Anthropic cofounder Tom Brown, the company’s chief compute officer, brokered the deal that ended the 18-day export control crisis over Anthropic’s Fable 5 and Mythos 5 models. He did it by replacing CEO Dario Amodei in White House meetings after administration officials found Amodei too difficult to work with, according to Business Insider and WIRED.

How Brown Became the Lead Negotiator

Commerce Secretary Howard Lutnick addressed his letter lifting export controls directly to Brown, not to Amodei, WIRED reported. The letter cleared both Fable 5 and Mythos 5 for global deployment: “A license is no longer required for the export, reexport, or in-country transfer, including deemed export or deemed reexport, of the Mythos or Fable models.”

The switch happened after the White House grew frustrated with Amodei’s approach. “Tom Brown is not being a weirdo like Dario and can actually engage,” one person directly familiar with the calls told WIRED. Administration officials said Amodei “did not listen to their concerns.”

Brown led outreach alongside Anthropic’s head of public policy, Sarah Heck. Negotiations spanned both high-level discussions and technical working-group sessions where engineering staff from Anthropic and the government worked through jailbreak mitigation evidence.

Brown’s Background

Before Anthropic, Brown worked as a safety engineer at OpenAI. At Anthropic, his primary role has been securing the company’s compute infrastructure, including negotiating the SpaceX Colossus compute partnership, according to Business Insider.

Michael Waxman, who cofounded a dating startup with Brown in the 2010s, told Business Insider: “Knowing Tom’s character and that he’s in the room at the leading edge of some of these really important decisions definitely makes me just feel better and sleep easier at night.”

The Deal Anthropic Made

Under the agreement, Anthropic committed to “proactively detect and address security risks associated with the models” and to “work diligently with the U.S. government on protocols and standards and releases for Mythos, Fable, and future models,” according to Lutnick’s letter as reported by WIRED.

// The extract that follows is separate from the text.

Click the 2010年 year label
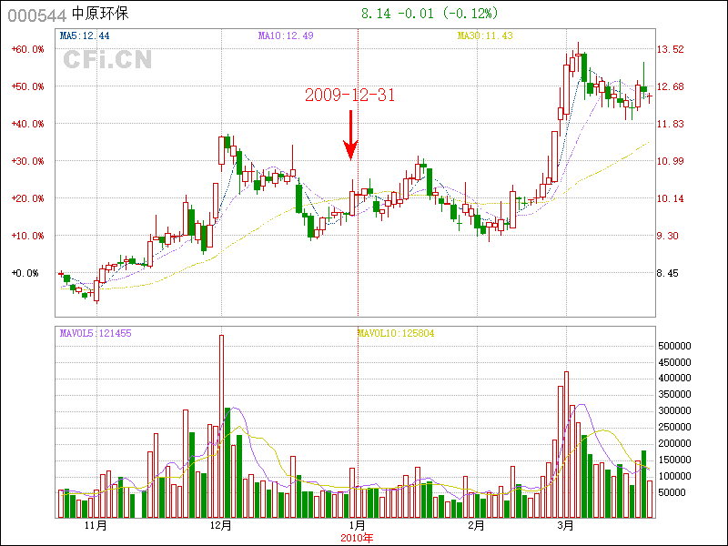The height and width of the screenshot is (546, 728). (357, 538)
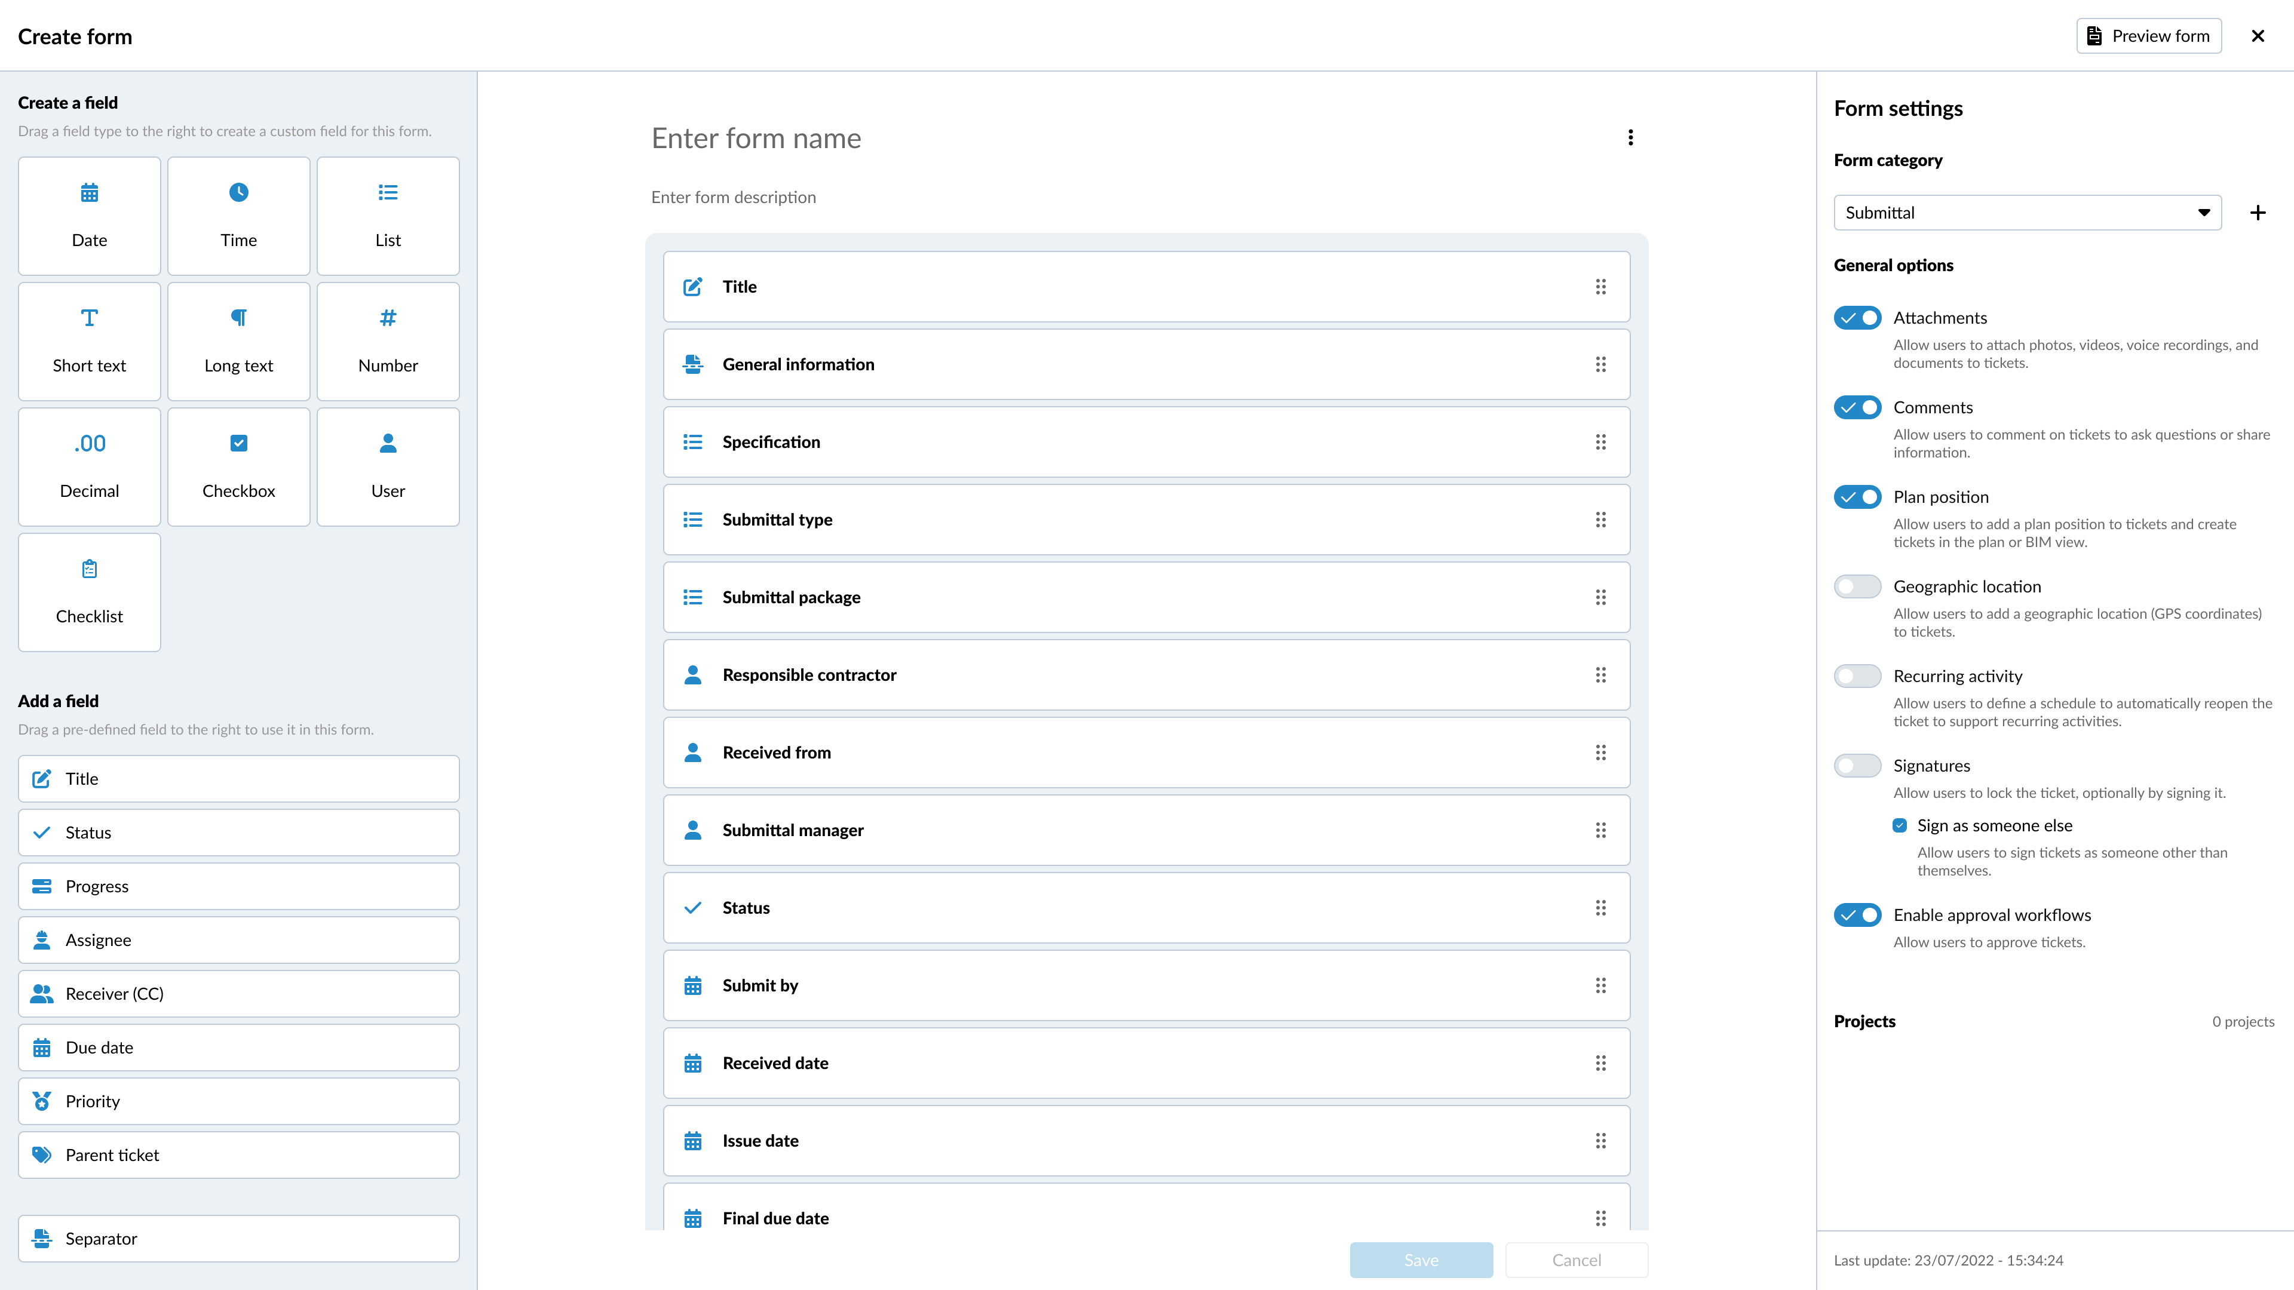Click the plus icon to add form category

[x=2257, y=213]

The original crisis began June 12 when the National Security Agency confirmed that Fable 5’s guardrails could be bypassed to access Mythos-level capabilities. Anthropic initially pushed back, arguing zero jailbreaks was an impossible standard. Brown’s approach shifted the company’s posture from confrontation to collaboration.

Why This Matters for AI Companies

The episode establishes a template for how AI companies navigate government disputes. Technical capability is table stakes. Political relationships and communication style determined the outcome. Anthropic’s most powerful models were offline for 18 days not because of a technical failure, but because the CEO couldn’t close the conversation. A quieter cofounder with a different approach could.

For enterprise customers and developers who depend on frontier model access, the lesson is blunt: model availability is now a political variable, and the founders who can work with governments matter as much as the ones who build the models.